Perhaps in an acknowledgment of these challenges, the New Jersey bill suggests that carriers may be reimbursed for the amounts required to be paid to insureds, but it does not explain how the state would cover such costs—other than with taxes levied on the insurance industry. A3844, 219th Leg. (N.J. 2020). There have been state-sponsored reinsurance programs and captive insurance companies created for just such a purpose, but not offering specific details on such financial safety mechanism renders the legislation too speculative to support.
The federal entreaties discussed above pose another legal question: under the terms of the McCarren-Ferguson Act, leaving the regulation of insurance to the States, can the Congress even step in to compel such retrospective regulatory management of existing insurance policies? When the Congress has been frustrated with insurance market conditions, it created new insurance paradigms, such as risk-retention groups, and excluded them from state regulation going forward. It did not, however, reach in to change the way insurance was already being regulated at the state level.
Among the market complications presented in addressing these demands are those posed by the relationship between insurers and reinsurers. If an insurer "voluntarily" pays a policyholder to please a regulator—for a claim not covered in a policy—questions arise as to whether reinsurers may refuse to cover. Likewise, if a direct carrier was compelled to make such coverage available, the reinsurer might find itself in the same uncomfortable position, and perhaps subject to their own regulatory inquiry.
Are There Other Solutions?
There are other, more viable, remedies. Congress is discussing creating a program based on TRIA either by amendment to TRIA or by adoption of the PRIA. But this would, and could, only apply to future catastrophes.
A pandemic is like a terrorist attack, only more: its severity is so great and its impact so widespread that losses are incalculable and thus often uninsurable. PRIA would create a pre-funded risk pool, with the government acting as a bank for premiums. Alternatively, pandemic risk might be backstopped through the securities market in part by the issuance of catastrophic bonds (as with hurricanes).
As for claims arising from COVID-19, there has been discussion about creating a 9/11-type fund paid for by the federal government with some limited administrative involvement from insurers.
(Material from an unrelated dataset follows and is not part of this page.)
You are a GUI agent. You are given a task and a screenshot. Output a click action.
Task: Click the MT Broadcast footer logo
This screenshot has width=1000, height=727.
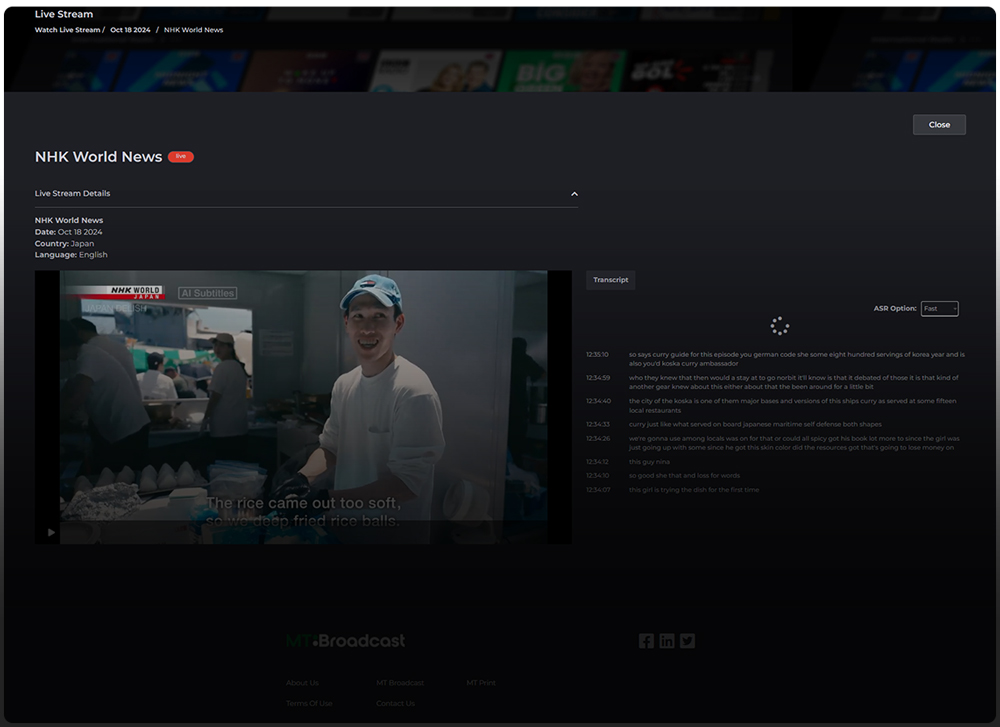pyautogui.click(x=345, y=640)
This approach has the benefit of a proven precedent. Let's add one more possibility: a captive insurer (or re-insurer) that takes monies being provided by the federal government, and puts them in an insurance-themed claims mechanism. The World Trade Center captive was created with the final $1 billion provided by the Congress for the payment of responder claims. Operational shortcomings notwithstanding, this has proven to be an effective method of settling claims where other insurance coverages did not exist.
Pressure on insurers will only increase as the federal and state governments struggle to stanch the economic damage from this insidious foe. For example, states are now demanding policy extensions and no cancellations for non-payment. Insurers are essentially being forced to provide coverage for free. It is one thing for a state to seek such accommodations on behalf of homeowners in a few counties after a flood or a hurricane; it is something else to do this for all coverages in the United States.
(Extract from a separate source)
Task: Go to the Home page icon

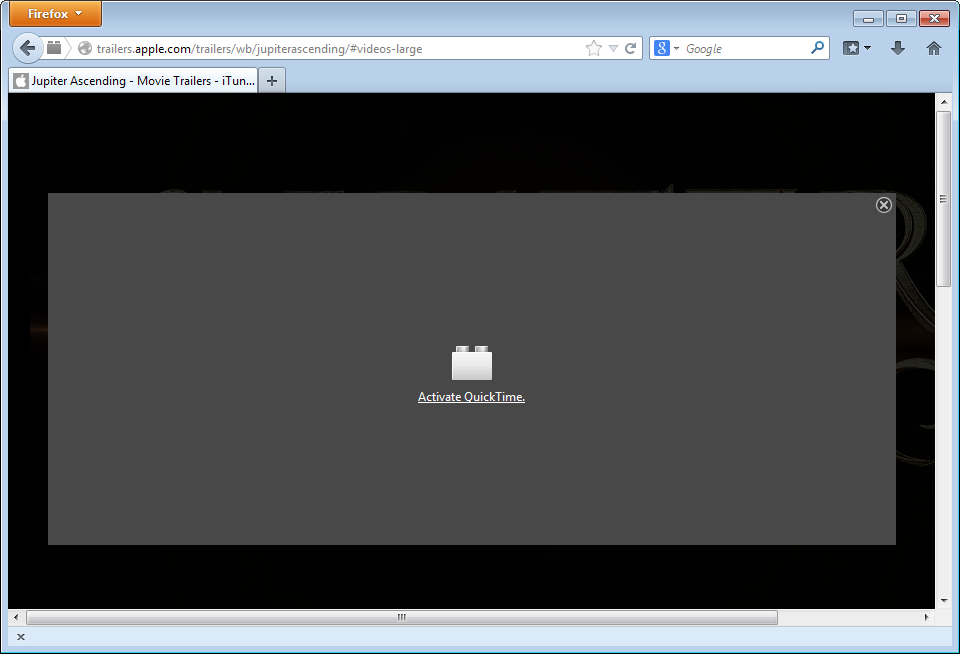Action: (x=934, y=48)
If insurers are compelled to cover losses that are either not covered or specifically excluded, there may not be enough capital in the U.S. insurance industry to pay for it. The country needs a workable and economically feasible solution that honors contracts and serves both customers and insurers.
Tancred Schiavoni is chair of the insurance practice group at O'Melveny & Myers. Gregory Serio is a principal at Park Strategies and the former Superintendent of Insurance for the State of New York from 2001 to 2005.